Records from a collection

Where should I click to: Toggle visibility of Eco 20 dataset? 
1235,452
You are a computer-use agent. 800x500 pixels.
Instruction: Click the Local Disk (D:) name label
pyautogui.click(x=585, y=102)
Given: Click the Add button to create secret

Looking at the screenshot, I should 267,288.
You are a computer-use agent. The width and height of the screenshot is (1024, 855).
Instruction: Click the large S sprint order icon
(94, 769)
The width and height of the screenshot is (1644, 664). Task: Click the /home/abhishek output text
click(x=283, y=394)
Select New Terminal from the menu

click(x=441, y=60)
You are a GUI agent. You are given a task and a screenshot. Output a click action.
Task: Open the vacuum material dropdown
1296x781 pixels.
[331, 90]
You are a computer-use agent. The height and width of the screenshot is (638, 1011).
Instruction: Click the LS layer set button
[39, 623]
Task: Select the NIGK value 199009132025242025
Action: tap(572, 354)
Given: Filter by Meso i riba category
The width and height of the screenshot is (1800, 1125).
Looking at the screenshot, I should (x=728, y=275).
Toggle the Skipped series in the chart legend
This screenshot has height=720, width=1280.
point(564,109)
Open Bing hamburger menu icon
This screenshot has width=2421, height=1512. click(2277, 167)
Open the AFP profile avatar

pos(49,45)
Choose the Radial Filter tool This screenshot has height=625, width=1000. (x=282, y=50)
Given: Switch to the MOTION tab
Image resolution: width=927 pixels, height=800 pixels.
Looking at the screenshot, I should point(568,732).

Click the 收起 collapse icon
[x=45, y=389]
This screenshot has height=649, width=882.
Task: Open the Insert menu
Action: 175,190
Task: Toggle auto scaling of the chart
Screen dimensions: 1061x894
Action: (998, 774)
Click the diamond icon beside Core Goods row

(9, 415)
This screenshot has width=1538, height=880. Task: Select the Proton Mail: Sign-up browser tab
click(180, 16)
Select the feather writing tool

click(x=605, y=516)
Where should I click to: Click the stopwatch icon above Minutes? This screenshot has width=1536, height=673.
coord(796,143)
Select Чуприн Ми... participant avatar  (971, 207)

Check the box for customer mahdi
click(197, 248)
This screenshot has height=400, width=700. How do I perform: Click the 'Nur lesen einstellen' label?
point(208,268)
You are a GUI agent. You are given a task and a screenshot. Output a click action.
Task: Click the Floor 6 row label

● **Exercise instructions**:
Write the entries out again, exactly and completely.

● **Written answer**:
Where should I click to: Toggle visibility of Eco 20 dataset? 
1235,452
You are a computer-use agent. 800x500 pixels.
Instruction: Click the Local Disk (D:) name label
pyautogui.click(x=585, y=102)
Given: Click the Add button to create secret

Looking at the screenshot, I should 267,288.
You are a computer-use agent. The width and height of the screenshot is (1024, 855).
Instruction: Click the large S sprint order icon
(94, 769)
The width and height of the screenshot is (1644, 664). Task: Click the /home/abhishek output text
click(x=283, y=394)
Select New Terminal from the menu

click(x=441, y=60)
You are a GUI agent. You are given a task and a screenshot. Output a click action.
Task: Open the vacuum material dropdown
1296x781 pixels.
[331, 90]
You are a computer-use agent. The height and width of the screenshot is (638, 1011).
Instruction: Click the LS layer set button
[39, 623]
Task: Select the NIGK value 199009132025242025
Action: tap(572, 354)
Given: Filter by Meso i riba category
The width and height of the screenshot is (1800, 1125).
Looking at the screenshot, I should (x=728, y=275).
Toggle the Skipped series in the chart legend
This screenshot has height=720, width=1280.
point(564,109)
Open Bing hamburger menu icon
This screenshot has width=2421, height=1512. click(2277, 167)
Open the AFP profile avatar

pos(49,45)
Choose the Radial Filter tool This screenshot has height=625, width=1000. (x=282, y=50)
Given: Switch to the MOTION tab
Image resolution: width=927 pixels, height=800 pixels.
Looking at the screenshot, I should point(568,732).

Click the 收起 collapse icon
[x=45, y=389]
This screenshot has height=649, width=882.
Task: Open the Insert menu
Action: 175,190
Task: Toggle auto scaling of the chart
Screen dimensions: 1061x894
Action: (998, 774)
Click the diamond icon beside Core Goods row

(9, 415)
This screenshot has width=1538, height=880. Task: Select the Proton Mail: Sign-up browser tab
click(180, 16)
Select the feather writing tool

click(x=605, y=516)
Where should I click to: Click the stopwatch icon above Minutes? This screenshot has width=1536, height=673.
coord(796,143)
Select Чуприн Ми... participant avatar  (971, 207)

Check the box for customer mahdi
click(197, 248)
This screenshot has height=400, width=700. How do I perform: Click the 'Nur lesen einstellen' label?
point(208,268)
You are a GUI agent. You are given a task and a screenshot. Output a click action.
Task: Click the Floor 6 row label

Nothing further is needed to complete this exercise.